In praising the film, Andrew Sarris writing for the New York Observer said: "A surging undercurrent of black comedy drives us out to sea without ever breaking to the surface with glib psychological or sociological explanations. We cannot laugh out loud, nor can we feel any grief". Sarris singles out Garofalo's performance as "incandescent ... one of the most enticingly endearing female movie characters in recent years – witty, bubbly, but at the same time lonely and terrified of rejection". Glenn Lovell described the film as "an assured blend of Camus and Hitch's small-town classic, Shadow of a Doubt" in his Variety review.

The film was nominated for the Grand Jury Prize at the Sundance Film Festival.

==Marketing==
The Shooting Gallery's The Minus Man promotional campaign and materials, like many independent films (see Sony Pictures Classics' When the Cat's Away and Miramax's The Crying Game) tried to spark discussion/word of mouth among audience members after they left the theater. In addition to the tagline "Don't see it alone. Unless you like talking to yourself", one trailer for the film showed a couple discussing the film as they leave the theater. Their conversation takes them from place to place all over the city, until the man (played by Eddie Ifft) marvels at how beautiful the sunrise is. The woman (played by Marin Hinkle) realizes she is late for work and rushes to her job as a lifeguard, where two people are floating dead in the pool.

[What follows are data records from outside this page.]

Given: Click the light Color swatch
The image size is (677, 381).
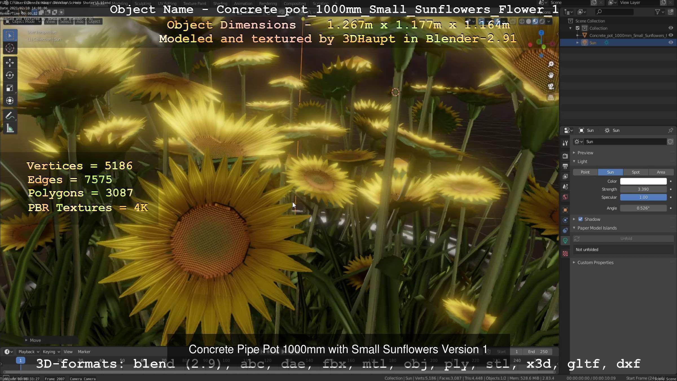Looking at the screenshot, I should tap(643, 181).
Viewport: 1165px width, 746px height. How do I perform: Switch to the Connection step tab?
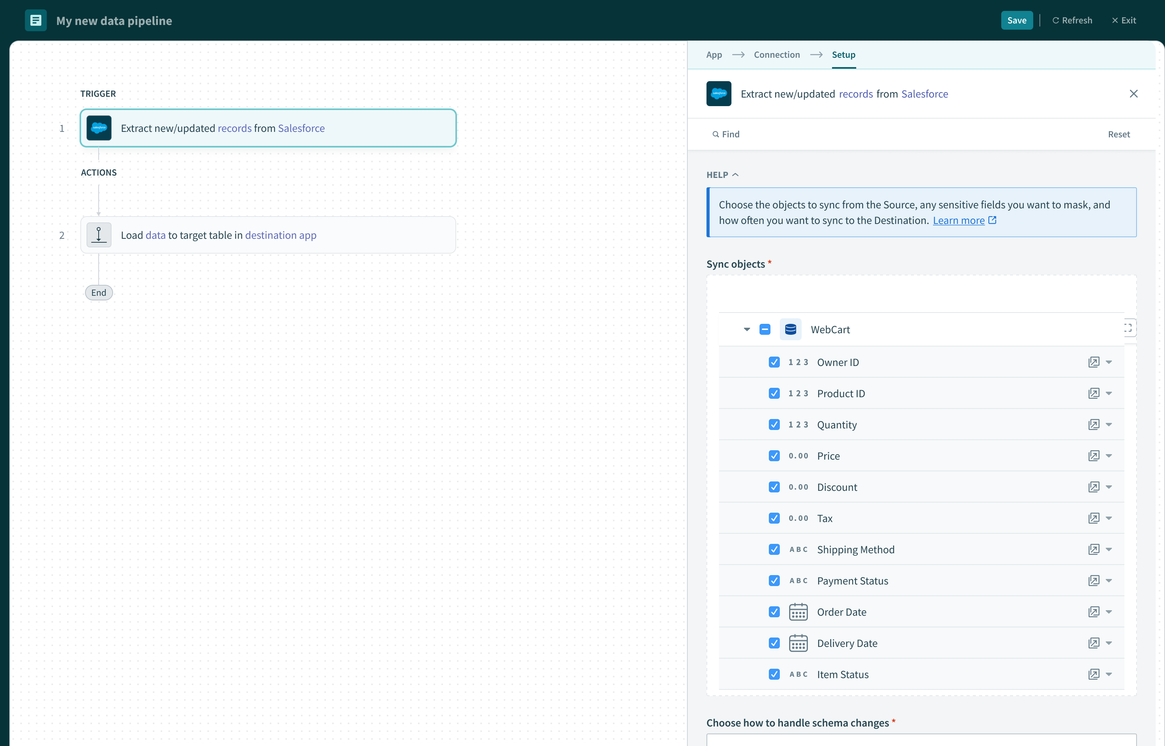coord(776,55)
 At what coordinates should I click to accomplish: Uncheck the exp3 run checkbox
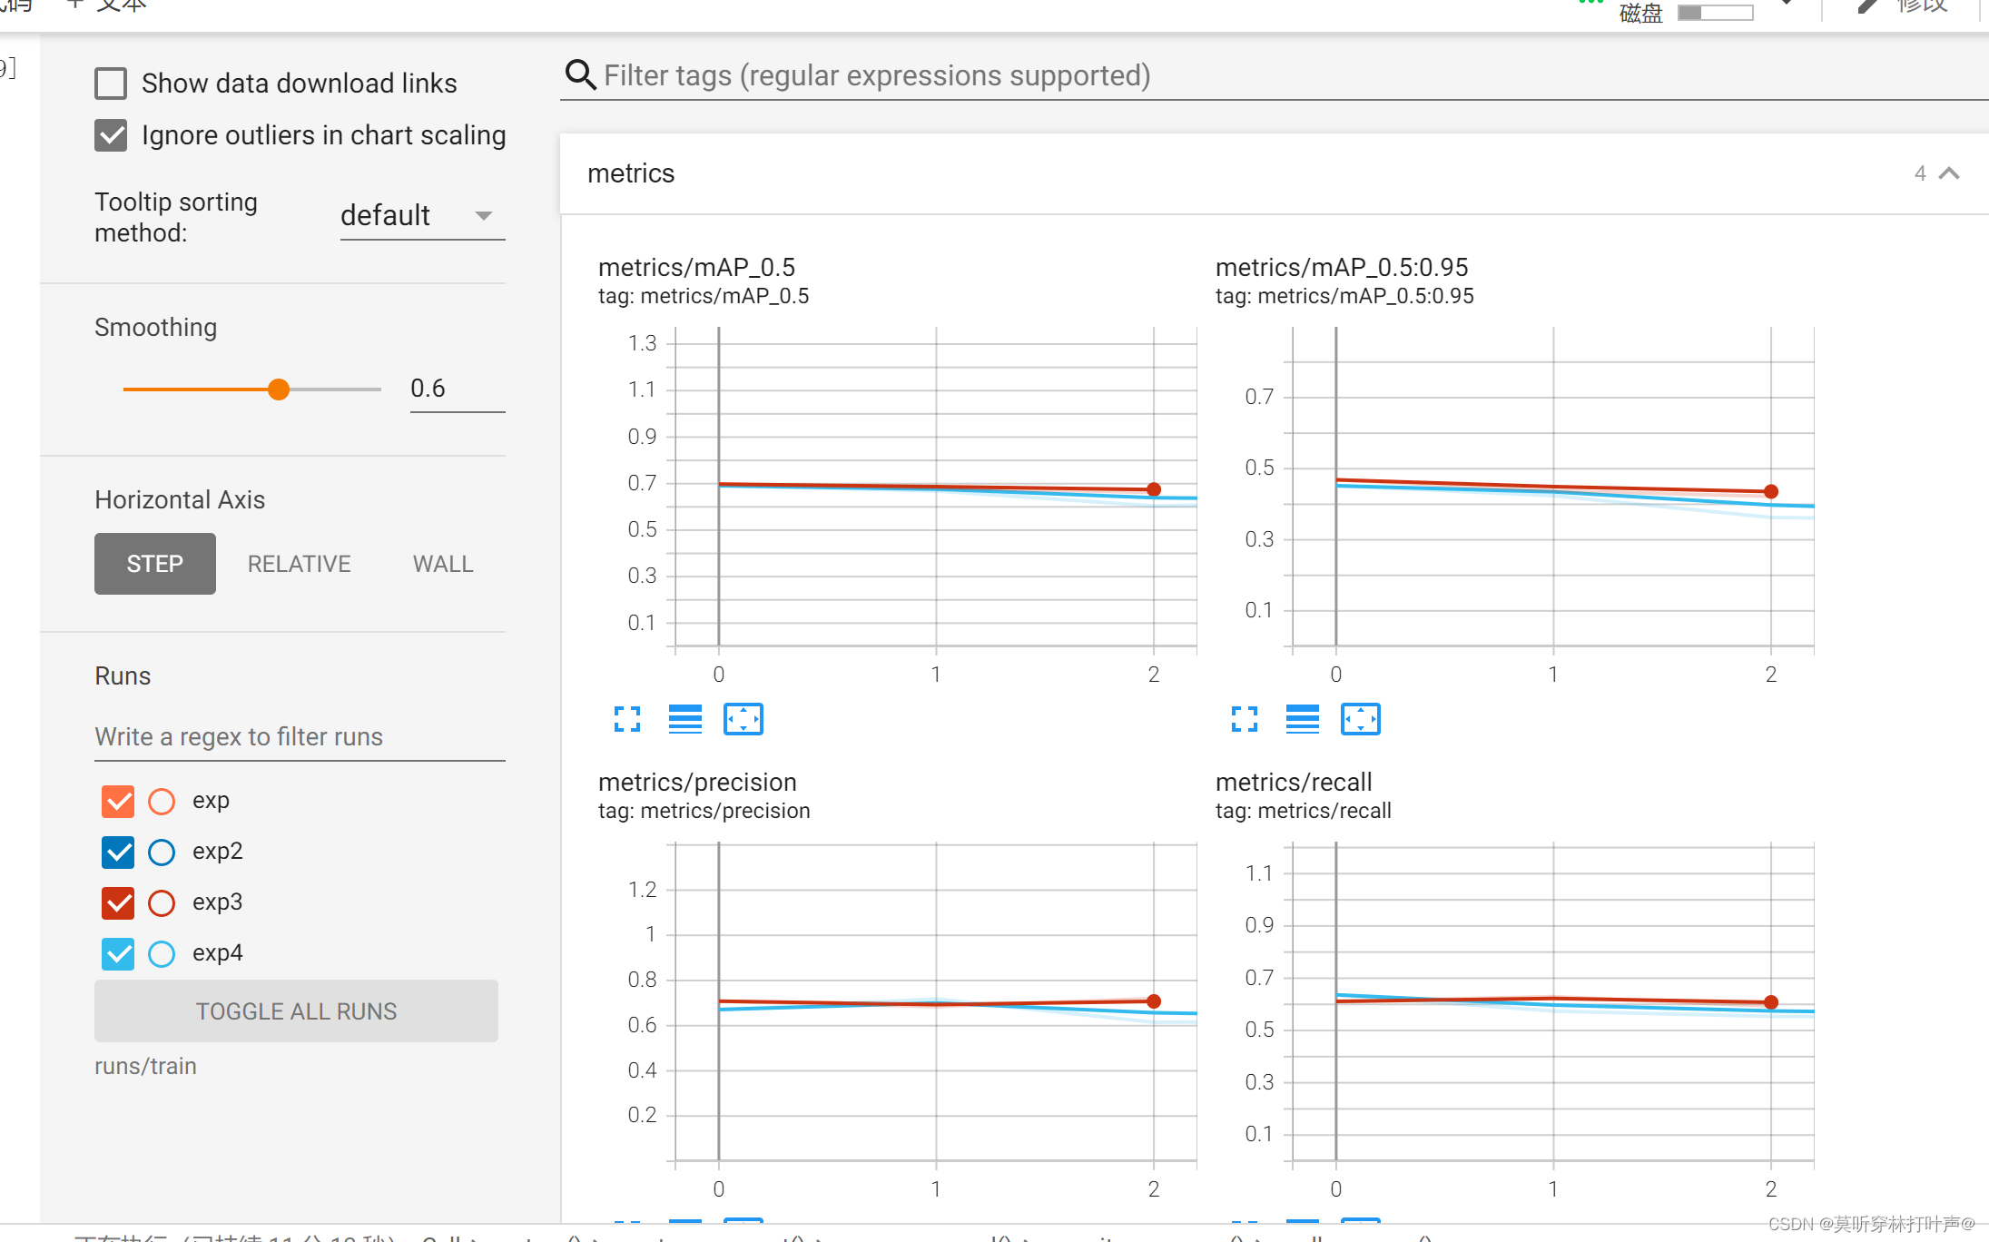(x=118, y=902)
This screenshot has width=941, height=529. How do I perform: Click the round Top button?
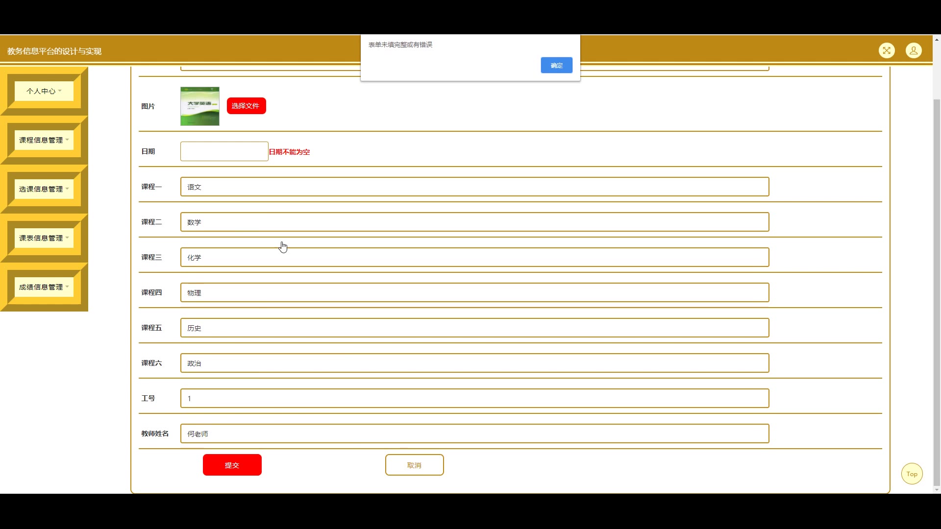tap(912, 474)
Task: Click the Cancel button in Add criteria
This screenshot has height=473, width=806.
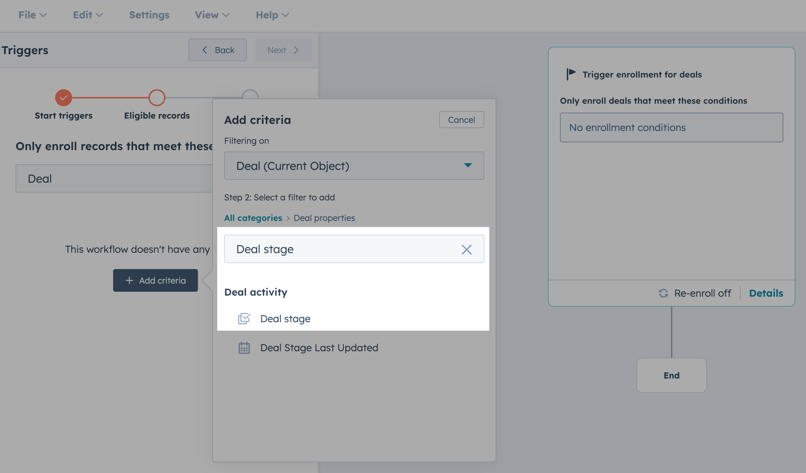Action: pyautogui.click(x=461, y=120)

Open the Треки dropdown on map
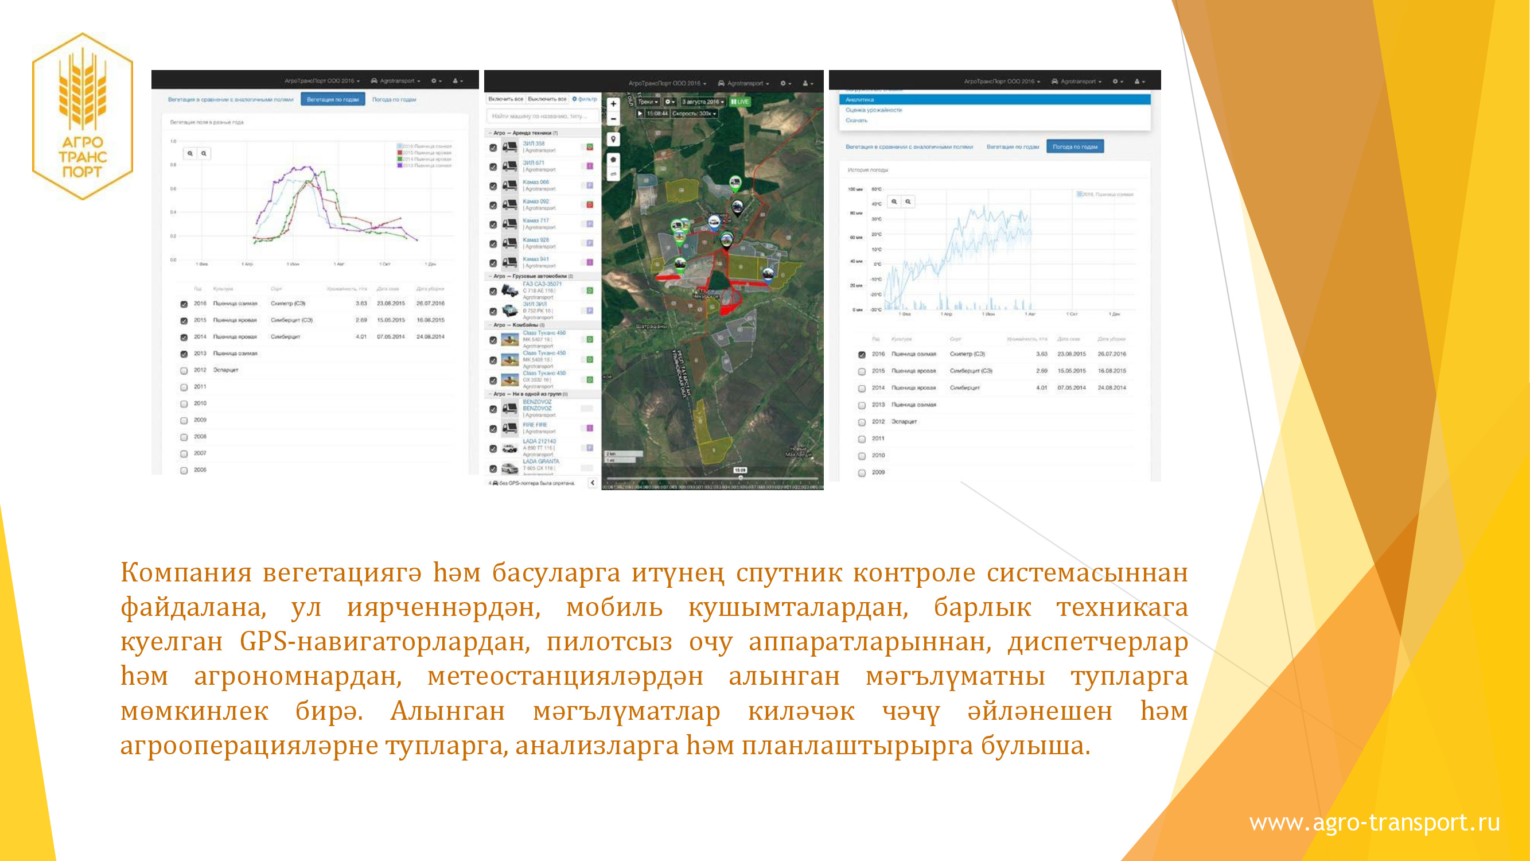point(648,102)
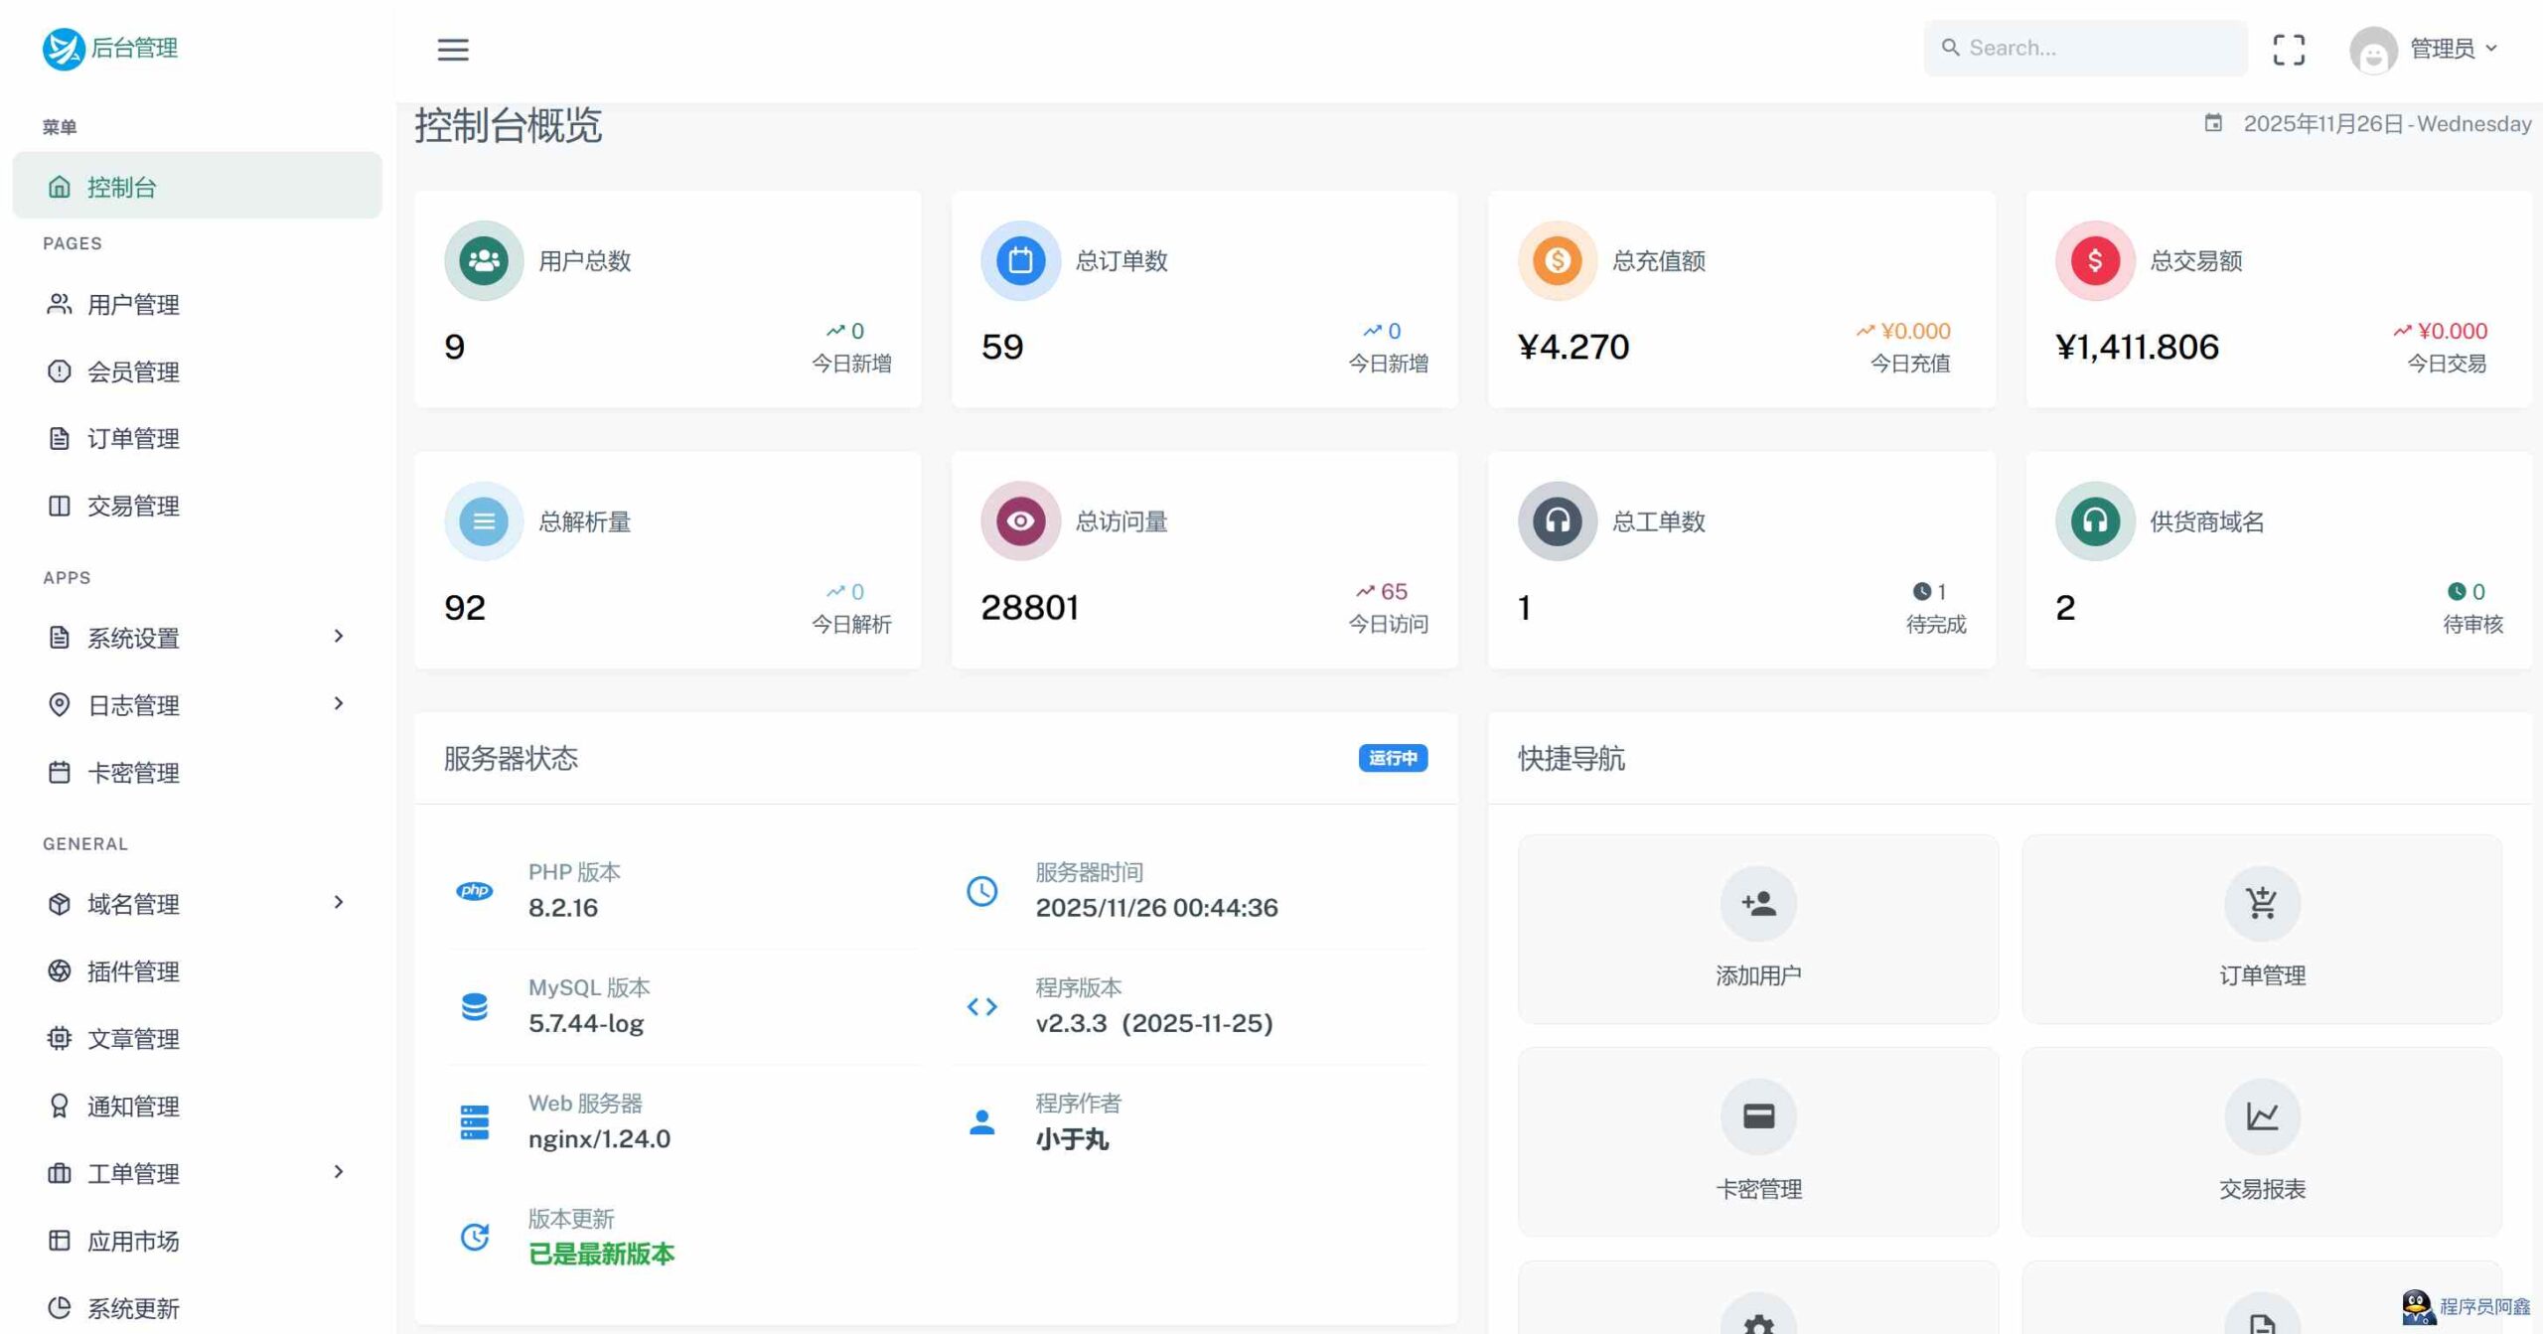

The ad ends with the tagline "Careful, you can talk about it for hours". They partnered with local coffee houses and bars to provide opportunities for these supposed hour-long conversations.

The main trailer featured the tagline: "When he's around nothing adds up" and touted the film as the product of "the producers of Sling Blade" and "the writer of Blade Runner and The Mighty Quinn".